Thursday, May 1, 2008

Key West Independence Celebration and Andy's Visit

There's no place else quite like Key West.

It's only about 50 miles from Marathon, which we could have sailed in one long day, but we decided to take our time and make it a two-day trip. We anchored in Newfound Harbor, a little more than half the way. The next day (Tuesday, April 22nd), we sailed into Key West about two in the afternoon.

There were a couple of places to anchor right across the busy main channel near the "Old Town" area, which were already quite full of boats. There was also a mooring field, but it was located a long dinghy-ride away from the festivities.

I suggested we try to find some space in one of the anchorages closest to the festivities. The wind and current were both strong from the north, and the anchorage didn't provide a lot of protection, but we managed to get the anchor set well. We seemed to be far enough from the other boats.

We dinghied into the main Key West harbor (called Key West Bight) and walked around the bustling waterfront. We had an early dinner at the Turtle Kraal Restaurant overlooking the harbor, then returned to the boat around 7:00 for an early bedtime.

A loud air horn awakened us from a sound sleep around midnight. We rushed to the cockpit and discovered another boat precariously bobbing barely three feet in front of our bow.

I started the engines while Phil went forward to discuss the situation with the captain of the other boat. The other captain was determined that he should not be required to move, even though our boat was still in the same relative position as when we anchored and he had moved closer to us.

Since we were the last to anchor, and further negotiations with the other captain seemed fruitless, we upped the anchor. It was very dark and the wind was howling. We tried to re-anchor a little farther away, but couldn't get the anchor to set.

After two or three more tries, we gingerly made our way in the dark across the channel to a second anchorage with fewer boats.
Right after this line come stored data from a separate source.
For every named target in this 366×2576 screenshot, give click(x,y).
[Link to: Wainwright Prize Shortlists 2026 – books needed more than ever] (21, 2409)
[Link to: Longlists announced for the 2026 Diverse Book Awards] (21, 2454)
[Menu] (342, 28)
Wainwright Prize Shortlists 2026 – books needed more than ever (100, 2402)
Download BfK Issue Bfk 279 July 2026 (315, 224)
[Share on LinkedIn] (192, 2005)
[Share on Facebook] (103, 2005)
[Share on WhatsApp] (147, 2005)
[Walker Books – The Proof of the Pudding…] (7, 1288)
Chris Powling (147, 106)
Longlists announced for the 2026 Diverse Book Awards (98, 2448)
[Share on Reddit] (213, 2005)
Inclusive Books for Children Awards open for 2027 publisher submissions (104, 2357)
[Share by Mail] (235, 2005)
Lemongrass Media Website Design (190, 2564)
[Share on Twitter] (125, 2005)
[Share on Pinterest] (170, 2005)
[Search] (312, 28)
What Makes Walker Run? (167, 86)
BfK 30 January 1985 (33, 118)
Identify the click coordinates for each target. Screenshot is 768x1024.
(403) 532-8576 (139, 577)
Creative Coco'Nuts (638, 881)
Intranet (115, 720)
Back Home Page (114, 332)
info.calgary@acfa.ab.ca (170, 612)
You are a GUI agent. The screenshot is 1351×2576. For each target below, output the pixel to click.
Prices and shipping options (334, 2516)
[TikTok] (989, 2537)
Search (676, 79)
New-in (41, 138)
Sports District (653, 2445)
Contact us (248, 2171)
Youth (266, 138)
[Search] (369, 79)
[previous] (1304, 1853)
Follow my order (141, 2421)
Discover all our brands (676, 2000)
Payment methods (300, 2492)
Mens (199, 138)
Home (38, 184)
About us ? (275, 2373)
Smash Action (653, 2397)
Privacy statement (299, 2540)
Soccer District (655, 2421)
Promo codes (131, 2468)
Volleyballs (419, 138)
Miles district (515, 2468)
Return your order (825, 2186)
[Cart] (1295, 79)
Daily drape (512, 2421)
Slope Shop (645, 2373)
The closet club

The first couple of tries didn't hold, and we discussed the possibility of just cruising around for the rest of the night in the dark, but a third try was successful and the anchor seemed well set.

Our anchoring faith had been tested, however, and we shared "anchor watches" the rest of the night, with one sleeping and the other awake to be sure the anchor didn't drag.

Daylight found us groggy, but safely anchored in the same place. We quickly decided that moving to the mooring balls was the best choice for guaranteeing a good night's sleep, even though the mooring balls were farther away from the festivities.

We spent Wednesday and Thursday nights safely attached to the mooring balls. Wednesday we rested and did projects on board. Thursday, we agreed we deserved to have some fun.

We dinghied to the nearest dock, about a mile away, and walked about a mile to the downtown area. We met friends for an early dinner and then headed down Duvall Street for the Conch Republic Independence Parade.

It was a most unusual parade, to say the least. Thousands of tourists lined Duvall Street. The parade featured the Conch Republic Hair Force (Key West locals wearing inflatable airplanes around their waists and big Marge Simpson hairdos): the Conch Republic CIA (Cuties in Action) consisting of women in bright costumes on roller skates; various Conch Republic dignitaries, lots of costumed pirates throwing candy and necklaces, and other floats that simply defy description. Everyone had a great time.

It was a total spoof of every kind of parade you have ever seen. The police presence was almost nonexistent, unlike parades we are accustomed to. The motorcycle officers we did see were wearing necklaces and leighs.

On Friday, we left the mooring field and moved to a marina on Stock Island, just east of Key West, to await the arrival of our younger son, Andy, who was flying in from Seattle to spend a few days with us.

Andy's plane arrived in Ft. Lauderdale after midnight Friday. He rented a car and drove the three and a half hours to Key West, arriving at the marina about 4:30 a.m. Saturday.

We welcomed him aboard, talked for a while, then everyone retired to our staterooms to finish our night's sleep.

The next few days, we enjoyed more Conch Republic festivities, including watching a "bed race" up Duvall Street. We ate lots of seafood, took Andy on a day sail in some pretty bumpy seas, and saw the sights of Key West. We also enjoyed just spending time with our younger son.

The visit ended too quickly. Andy headed back to Ft. Lauderdale around noon on Tuesday. We topped off the fuel tanks and headed out soon after, destined for an anchorage at Bahia Honda Key.

We had a nice sail to Bahia Honda, catching a large Black Grouper as we pulled into the anchorage around 5:00 p.m. We anchored with friends that night and shared dinner.

The next day, the winds picked up dramatically. Although we only had about eight miles to get back to Boot Key Harbor at Marathon, it was a rough eight miles. The winds increased to about 24 knots and they were right on the nose. We pounded our way through the waves, motoring and sailing, into Boot Key around noon, glad to be safely in the comfort of a harbor and secure on a mooring ball.